Soap Music

Soap fans tend to be loyal to specific series, although they might venture to another when favourite actors – trapped playing villains, heroes, hussies, or princesses – move to a rival show (unless the hairstyles or colour change is just plain blacchy).

I’ve never watched Days of Our Lives – just couldn’t get into it – so the test for a non-fan is whether the music stands on its own.

My own comparison, in terms of the use (or non-use) of in-house music librairies is General Hospital, which I watched in High School and gave up on when older characters kept making the same dumb marital blunders, teen starlets were given feeble kidnapping or mystery talew, and the pattern of story threads were repeated using newer and younger actors, and older ones were seen once a week, waving behind desks to ensure veteran fans 'classic characters' weren’t completely useless, and the actors were still alive.

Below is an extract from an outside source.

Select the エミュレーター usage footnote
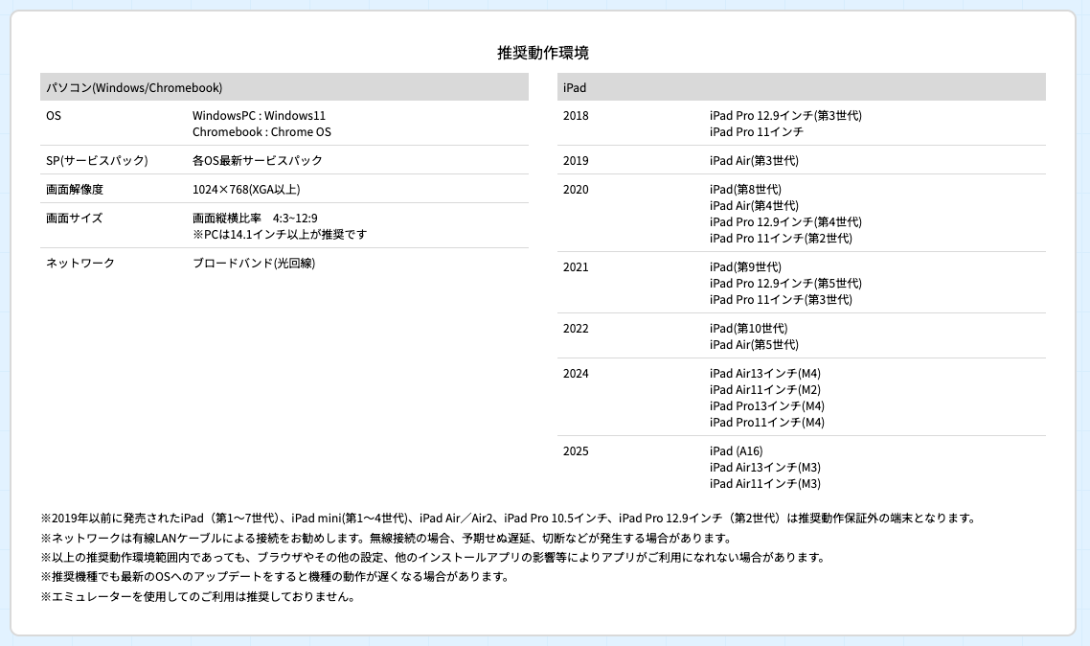 click(x=198, y=596)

I don’t recall GH actually having original music during the late eighties because I remember hearing cues from John Carpenter's Christine and Jerry Goldsmith's Basic Instinct used instead for suspense motifs and character motifs. Maybe it was laziness, a smaller music budget, or maybe the producers felt they could get better quality music if they went to a film library instead. The result for my ears was horribly distracting, particularly when Goldsmith’s Basic Instinct theme – which is eerie and beautiful – was played again and again in chopped up, badly looped versions.

Days was different, because they’ve had original music for at least 10 years, and that’s what La-La Land’s 2-disc set carries: suites of expertly edited themes by composers Ken Corday and D. Brent Nelson. Check out the review, because the set's a good sampler release that also flatters the underrated composers.

I couldn’t get into the good/bad Marlena and old/new John Black nonsense, but at least the wonky characters inspired the composers quite well.